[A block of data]
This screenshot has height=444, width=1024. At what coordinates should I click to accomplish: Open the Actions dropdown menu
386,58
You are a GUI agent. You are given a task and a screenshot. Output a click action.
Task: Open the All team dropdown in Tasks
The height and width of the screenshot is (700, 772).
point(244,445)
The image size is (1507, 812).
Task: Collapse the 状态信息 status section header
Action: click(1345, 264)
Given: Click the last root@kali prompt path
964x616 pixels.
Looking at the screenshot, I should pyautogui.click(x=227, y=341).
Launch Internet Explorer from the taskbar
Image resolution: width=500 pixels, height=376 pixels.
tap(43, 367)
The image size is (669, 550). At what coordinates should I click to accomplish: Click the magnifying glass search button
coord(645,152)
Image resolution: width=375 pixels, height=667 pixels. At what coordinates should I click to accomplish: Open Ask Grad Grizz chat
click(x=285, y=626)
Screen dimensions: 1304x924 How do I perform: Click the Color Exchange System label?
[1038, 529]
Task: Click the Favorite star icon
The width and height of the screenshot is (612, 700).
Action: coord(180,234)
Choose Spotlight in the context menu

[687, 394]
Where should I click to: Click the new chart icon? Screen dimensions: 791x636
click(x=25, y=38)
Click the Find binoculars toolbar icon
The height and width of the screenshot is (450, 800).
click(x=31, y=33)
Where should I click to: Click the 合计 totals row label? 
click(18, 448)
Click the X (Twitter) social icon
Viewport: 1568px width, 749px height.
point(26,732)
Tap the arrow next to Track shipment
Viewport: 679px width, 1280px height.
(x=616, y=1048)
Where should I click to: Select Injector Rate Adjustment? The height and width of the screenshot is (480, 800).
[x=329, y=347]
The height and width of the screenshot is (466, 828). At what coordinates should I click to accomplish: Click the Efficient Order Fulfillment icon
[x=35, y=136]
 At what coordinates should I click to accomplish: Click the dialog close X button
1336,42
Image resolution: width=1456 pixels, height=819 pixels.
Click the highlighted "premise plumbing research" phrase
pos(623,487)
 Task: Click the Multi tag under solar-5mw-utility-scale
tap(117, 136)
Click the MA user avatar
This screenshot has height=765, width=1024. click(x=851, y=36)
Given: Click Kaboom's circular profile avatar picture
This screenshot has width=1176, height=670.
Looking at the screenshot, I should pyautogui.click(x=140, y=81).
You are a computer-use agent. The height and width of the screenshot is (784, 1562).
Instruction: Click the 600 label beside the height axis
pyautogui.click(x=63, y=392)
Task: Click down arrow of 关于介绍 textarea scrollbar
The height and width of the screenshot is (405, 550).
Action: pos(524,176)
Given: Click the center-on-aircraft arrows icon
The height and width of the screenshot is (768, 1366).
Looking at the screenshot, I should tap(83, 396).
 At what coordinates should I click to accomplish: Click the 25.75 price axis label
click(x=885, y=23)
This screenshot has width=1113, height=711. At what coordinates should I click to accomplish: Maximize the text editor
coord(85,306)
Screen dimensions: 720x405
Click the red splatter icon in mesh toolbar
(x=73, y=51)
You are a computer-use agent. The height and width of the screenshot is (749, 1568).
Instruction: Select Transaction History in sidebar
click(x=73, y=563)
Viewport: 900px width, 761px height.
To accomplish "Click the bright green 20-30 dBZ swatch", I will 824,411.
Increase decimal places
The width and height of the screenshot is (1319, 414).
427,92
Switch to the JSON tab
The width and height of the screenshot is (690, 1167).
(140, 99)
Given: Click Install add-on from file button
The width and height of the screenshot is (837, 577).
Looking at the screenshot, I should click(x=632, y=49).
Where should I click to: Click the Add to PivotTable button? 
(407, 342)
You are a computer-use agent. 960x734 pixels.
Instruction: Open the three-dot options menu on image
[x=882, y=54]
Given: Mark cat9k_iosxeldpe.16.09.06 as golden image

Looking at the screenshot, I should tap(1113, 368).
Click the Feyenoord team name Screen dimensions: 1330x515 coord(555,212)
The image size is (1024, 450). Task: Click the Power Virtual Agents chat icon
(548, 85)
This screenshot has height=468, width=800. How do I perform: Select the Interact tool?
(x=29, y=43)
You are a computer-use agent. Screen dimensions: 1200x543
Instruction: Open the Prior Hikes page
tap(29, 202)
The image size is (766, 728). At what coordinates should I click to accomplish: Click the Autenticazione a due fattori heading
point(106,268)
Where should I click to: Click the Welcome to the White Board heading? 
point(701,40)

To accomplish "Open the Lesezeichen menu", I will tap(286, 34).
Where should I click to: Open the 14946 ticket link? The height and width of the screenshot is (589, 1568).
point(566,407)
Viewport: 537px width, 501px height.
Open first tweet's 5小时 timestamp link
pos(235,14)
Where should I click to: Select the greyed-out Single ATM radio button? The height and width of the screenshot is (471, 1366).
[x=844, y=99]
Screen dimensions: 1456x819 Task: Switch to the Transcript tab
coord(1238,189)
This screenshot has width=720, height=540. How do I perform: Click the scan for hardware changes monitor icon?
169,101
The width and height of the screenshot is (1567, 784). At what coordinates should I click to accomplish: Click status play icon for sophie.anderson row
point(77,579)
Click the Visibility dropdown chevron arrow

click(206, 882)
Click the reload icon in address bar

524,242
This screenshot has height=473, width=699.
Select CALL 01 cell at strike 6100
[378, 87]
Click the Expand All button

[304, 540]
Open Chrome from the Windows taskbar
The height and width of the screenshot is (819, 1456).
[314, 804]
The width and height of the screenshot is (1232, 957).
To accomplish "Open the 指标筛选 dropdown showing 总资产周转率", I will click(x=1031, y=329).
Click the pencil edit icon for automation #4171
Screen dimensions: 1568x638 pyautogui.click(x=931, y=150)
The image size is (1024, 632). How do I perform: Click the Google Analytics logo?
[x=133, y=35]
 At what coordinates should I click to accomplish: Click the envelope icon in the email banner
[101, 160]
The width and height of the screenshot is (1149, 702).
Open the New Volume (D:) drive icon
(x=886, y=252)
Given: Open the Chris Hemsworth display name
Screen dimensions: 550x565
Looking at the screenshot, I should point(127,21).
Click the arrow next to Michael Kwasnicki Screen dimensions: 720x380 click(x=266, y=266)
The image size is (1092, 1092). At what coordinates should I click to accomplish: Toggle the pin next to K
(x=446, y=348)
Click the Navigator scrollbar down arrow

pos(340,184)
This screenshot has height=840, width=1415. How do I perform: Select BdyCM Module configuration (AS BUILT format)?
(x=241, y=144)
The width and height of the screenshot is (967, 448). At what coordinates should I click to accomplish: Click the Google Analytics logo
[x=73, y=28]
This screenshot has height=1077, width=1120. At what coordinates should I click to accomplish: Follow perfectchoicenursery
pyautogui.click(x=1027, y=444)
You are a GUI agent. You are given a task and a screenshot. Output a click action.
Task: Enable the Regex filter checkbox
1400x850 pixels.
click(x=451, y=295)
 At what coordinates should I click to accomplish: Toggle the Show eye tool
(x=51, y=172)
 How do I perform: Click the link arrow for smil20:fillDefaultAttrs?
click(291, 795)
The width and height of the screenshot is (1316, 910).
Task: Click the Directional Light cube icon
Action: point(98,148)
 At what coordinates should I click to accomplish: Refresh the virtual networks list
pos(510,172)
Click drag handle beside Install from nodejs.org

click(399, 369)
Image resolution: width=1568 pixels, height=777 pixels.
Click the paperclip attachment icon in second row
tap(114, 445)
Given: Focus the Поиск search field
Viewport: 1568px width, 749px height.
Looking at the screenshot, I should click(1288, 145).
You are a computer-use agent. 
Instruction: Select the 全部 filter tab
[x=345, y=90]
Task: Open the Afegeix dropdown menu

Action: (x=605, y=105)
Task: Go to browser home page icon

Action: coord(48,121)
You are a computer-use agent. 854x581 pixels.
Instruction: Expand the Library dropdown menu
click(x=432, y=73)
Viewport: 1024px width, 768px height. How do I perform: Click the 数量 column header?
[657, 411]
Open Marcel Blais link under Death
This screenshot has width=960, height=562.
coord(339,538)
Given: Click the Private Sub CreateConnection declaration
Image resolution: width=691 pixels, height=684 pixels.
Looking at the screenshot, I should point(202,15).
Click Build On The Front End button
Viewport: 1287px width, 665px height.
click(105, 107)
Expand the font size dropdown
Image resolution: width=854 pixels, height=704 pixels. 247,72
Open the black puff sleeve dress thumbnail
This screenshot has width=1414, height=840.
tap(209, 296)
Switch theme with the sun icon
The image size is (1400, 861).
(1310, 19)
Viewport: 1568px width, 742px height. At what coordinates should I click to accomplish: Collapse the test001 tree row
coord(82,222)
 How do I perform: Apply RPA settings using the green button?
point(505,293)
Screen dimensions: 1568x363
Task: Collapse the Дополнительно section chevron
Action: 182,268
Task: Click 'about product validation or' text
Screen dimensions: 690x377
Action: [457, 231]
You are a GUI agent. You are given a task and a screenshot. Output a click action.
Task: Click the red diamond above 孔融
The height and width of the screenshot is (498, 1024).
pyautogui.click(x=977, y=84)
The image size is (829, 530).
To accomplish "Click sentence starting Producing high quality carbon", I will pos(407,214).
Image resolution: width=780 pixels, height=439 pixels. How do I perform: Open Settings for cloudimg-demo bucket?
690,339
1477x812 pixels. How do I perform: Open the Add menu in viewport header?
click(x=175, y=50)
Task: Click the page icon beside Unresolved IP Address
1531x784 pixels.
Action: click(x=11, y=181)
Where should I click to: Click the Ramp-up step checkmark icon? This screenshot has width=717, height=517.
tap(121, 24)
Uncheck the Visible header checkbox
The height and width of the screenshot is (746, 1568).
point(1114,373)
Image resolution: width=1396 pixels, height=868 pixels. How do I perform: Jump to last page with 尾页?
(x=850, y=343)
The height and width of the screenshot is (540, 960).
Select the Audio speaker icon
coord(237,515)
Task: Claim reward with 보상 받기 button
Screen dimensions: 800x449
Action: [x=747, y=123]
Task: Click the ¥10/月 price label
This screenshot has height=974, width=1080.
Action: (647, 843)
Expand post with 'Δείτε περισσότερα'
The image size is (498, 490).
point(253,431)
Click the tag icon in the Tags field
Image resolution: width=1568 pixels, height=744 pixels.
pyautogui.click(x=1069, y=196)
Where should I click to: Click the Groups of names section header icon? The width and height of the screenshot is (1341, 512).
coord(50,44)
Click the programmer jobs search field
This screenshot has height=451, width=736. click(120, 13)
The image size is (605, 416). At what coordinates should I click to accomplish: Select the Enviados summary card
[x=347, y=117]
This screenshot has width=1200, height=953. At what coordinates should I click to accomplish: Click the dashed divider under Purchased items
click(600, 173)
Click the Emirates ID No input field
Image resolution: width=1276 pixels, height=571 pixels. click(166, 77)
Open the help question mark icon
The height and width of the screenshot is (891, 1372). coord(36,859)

* Problem to work on: Rewrite the part of the rows that opens with the line containing "close X button" and closes with the line containing "should pyautogui.click(x=140, y=81).", switching every "avatar" to "icon" and leaving everything else unchanged.

* Solution:
 At what coordinates should I click to accomplish: Click the dialog close X button
1336,42
Image resolution: width=1456 pixels, height=819 pixels.
Click the highlighted "premise plumbing research" phrase
pos(623,487)
 Task: Click the Multi tag under solar-5mw-utility-scale
tap(117, 136)
Click the MA user icon
This screenshot has height=765, width=1024. click(x=851, y=36)
Given: Click Kaboom's circular profile icon picture
This screenshot has width=1176, height=670.
Looking at the screenshot, I should pyautogui.click(x=140, y=81).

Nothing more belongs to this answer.